Arrange the lines of the listing below as a Markdown table with the columns Row and Line, starting at the line containing "Task: Jump to question 7 in navigator" and ending at the line containing "Action: pos(1091,230)". Leave out blank lines and pictures.

» Information provided:
>> BEGIN
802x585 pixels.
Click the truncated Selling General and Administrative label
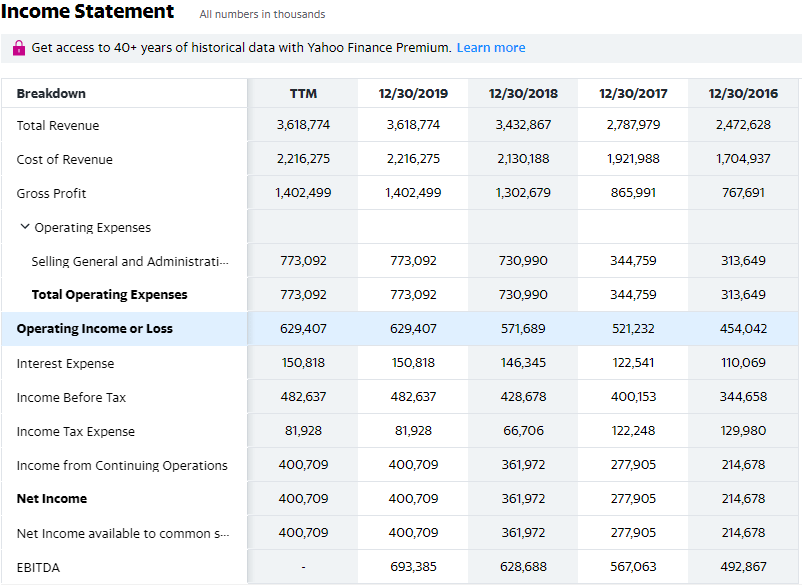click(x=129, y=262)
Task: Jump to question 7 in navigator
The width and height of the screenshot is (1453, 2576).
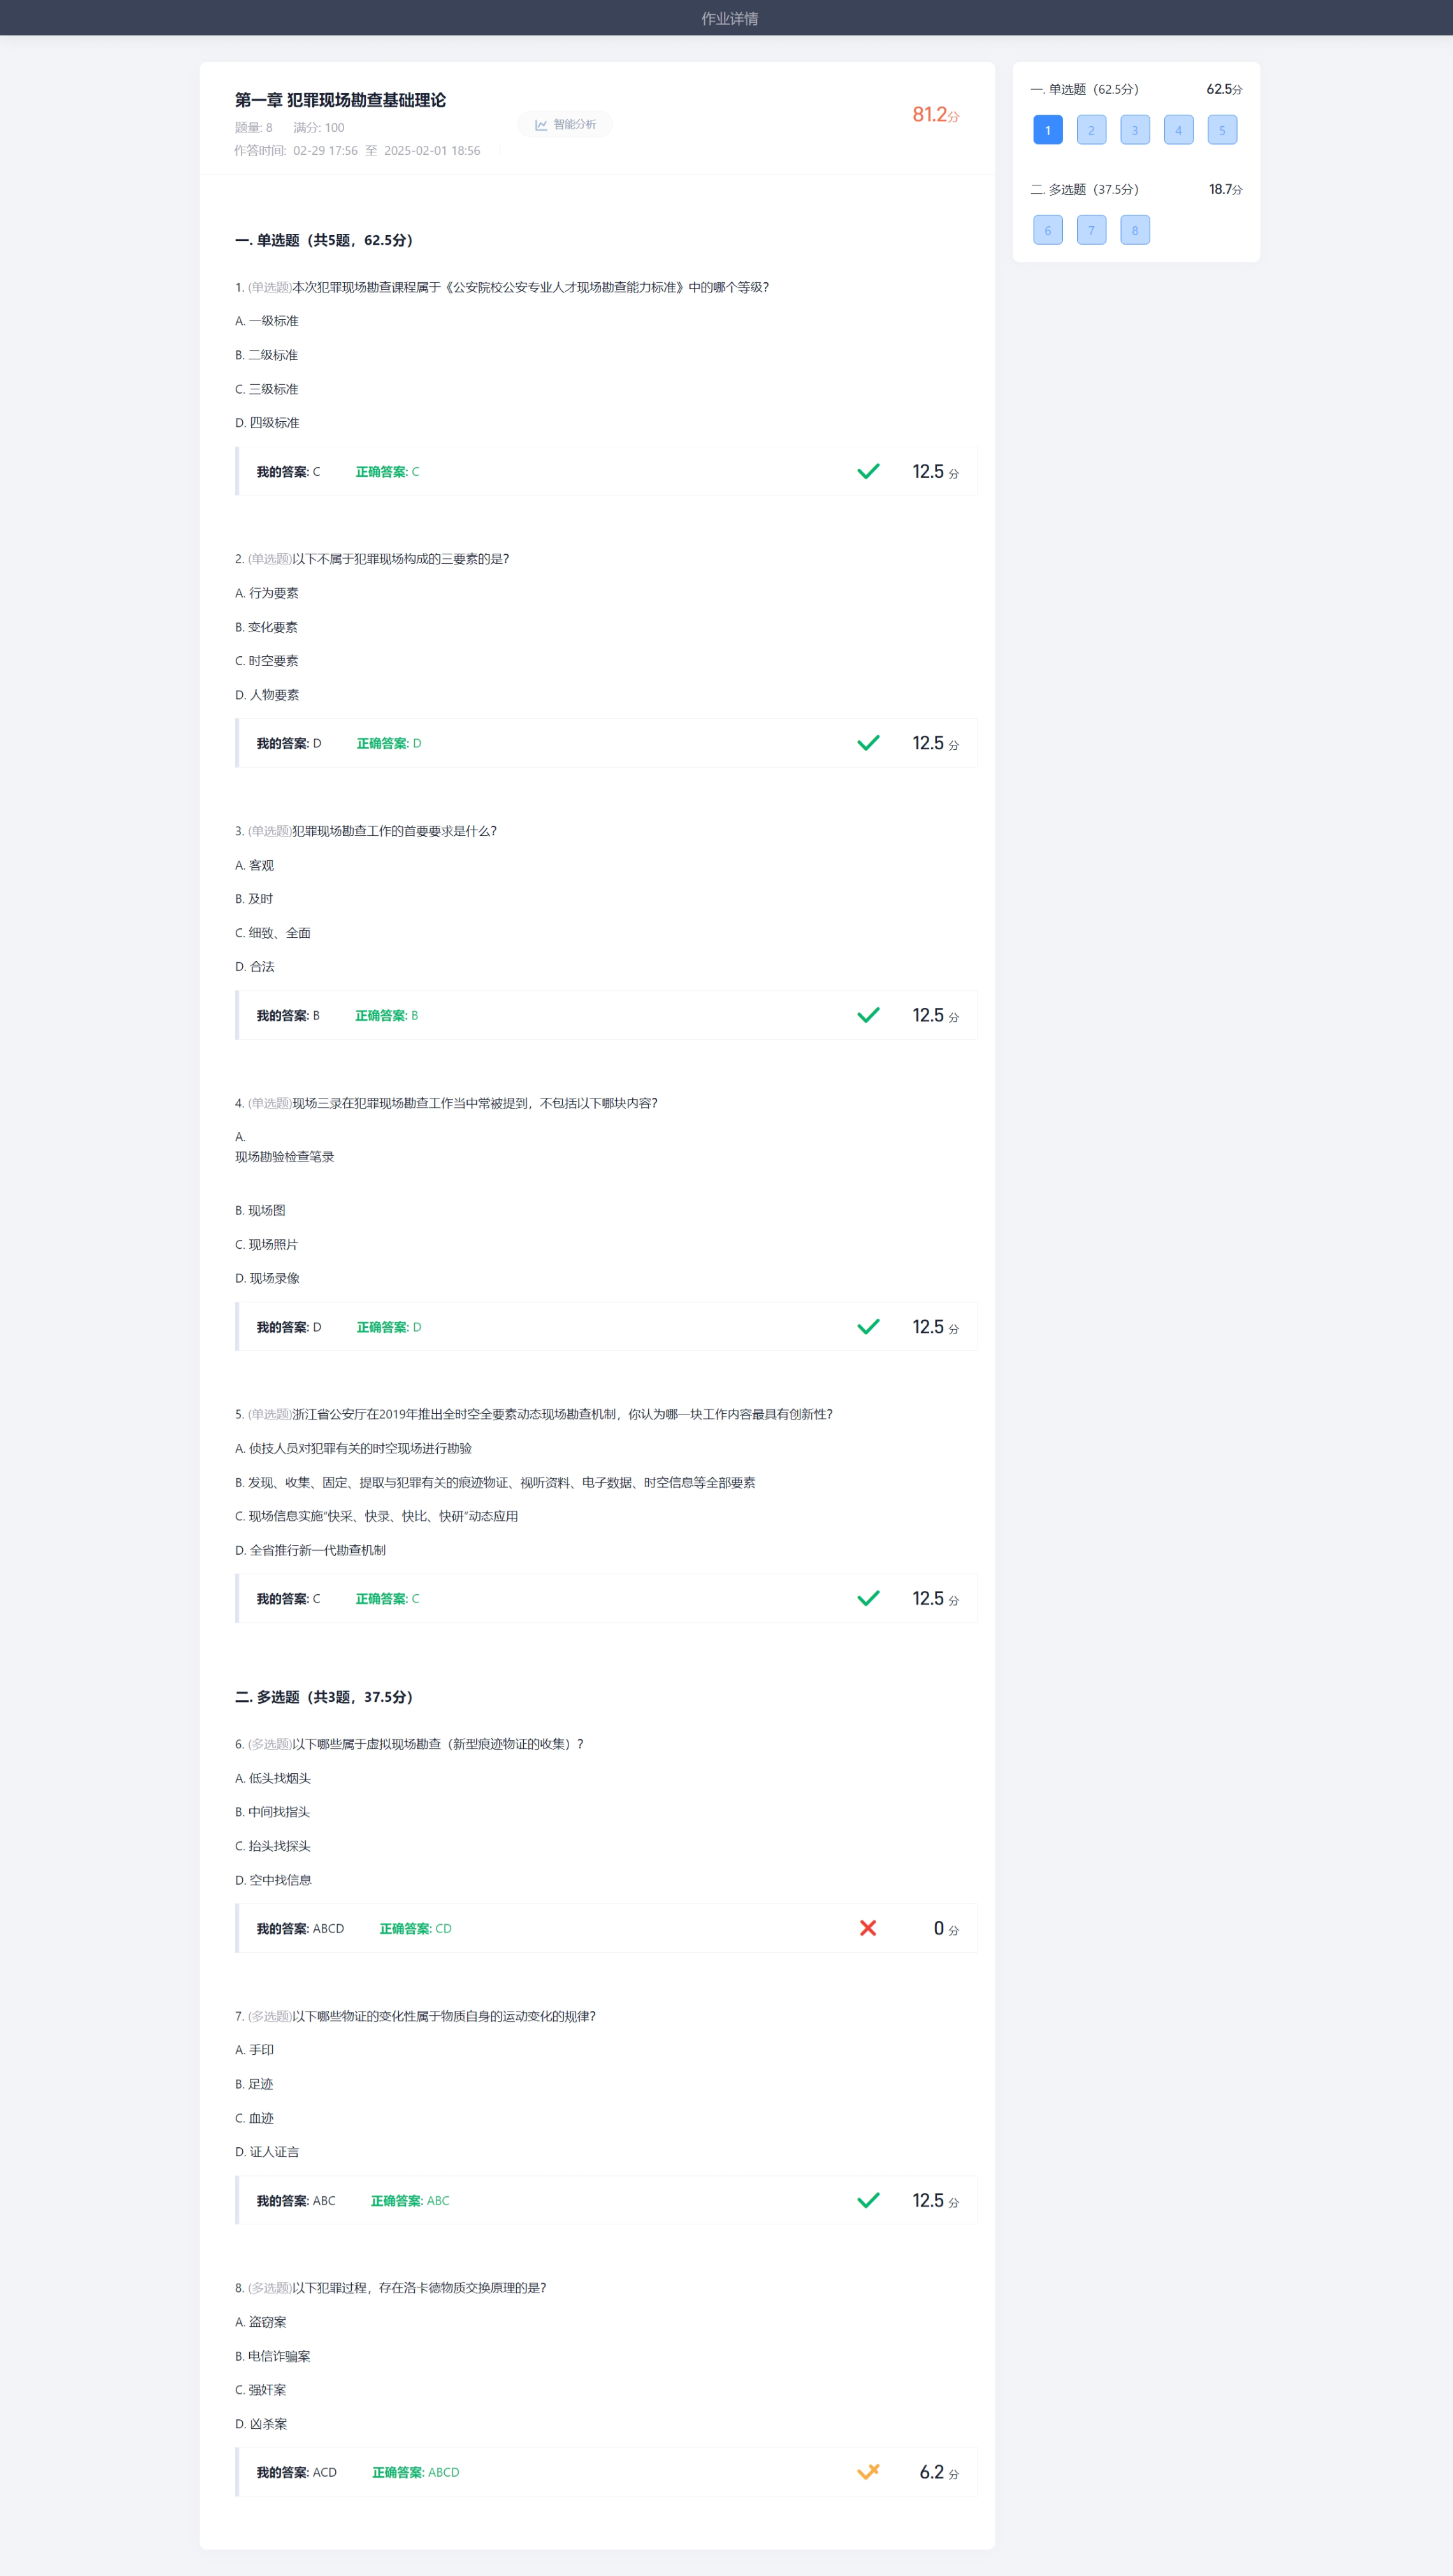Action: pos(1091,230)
>> END
>> BEGIN
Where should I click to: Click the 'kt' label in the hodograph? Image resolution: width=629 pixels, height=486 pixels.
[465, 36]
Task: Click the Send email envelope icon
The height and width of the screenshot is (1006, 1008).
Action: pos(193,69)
>> END
>> BEGIN
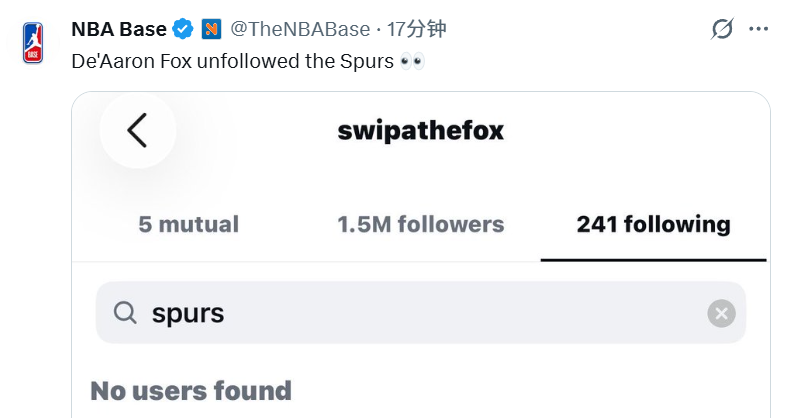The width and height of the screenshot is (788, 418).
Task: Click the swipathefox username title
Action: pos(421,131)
>> END
» The response:
| Row | Line |
|---|---|
| 1 | Task: Jump to question 7 in navigator |
| 2 | The width and height of the screenshot is (1453, 2576). |
| 3 | Action: pos(1091,230) |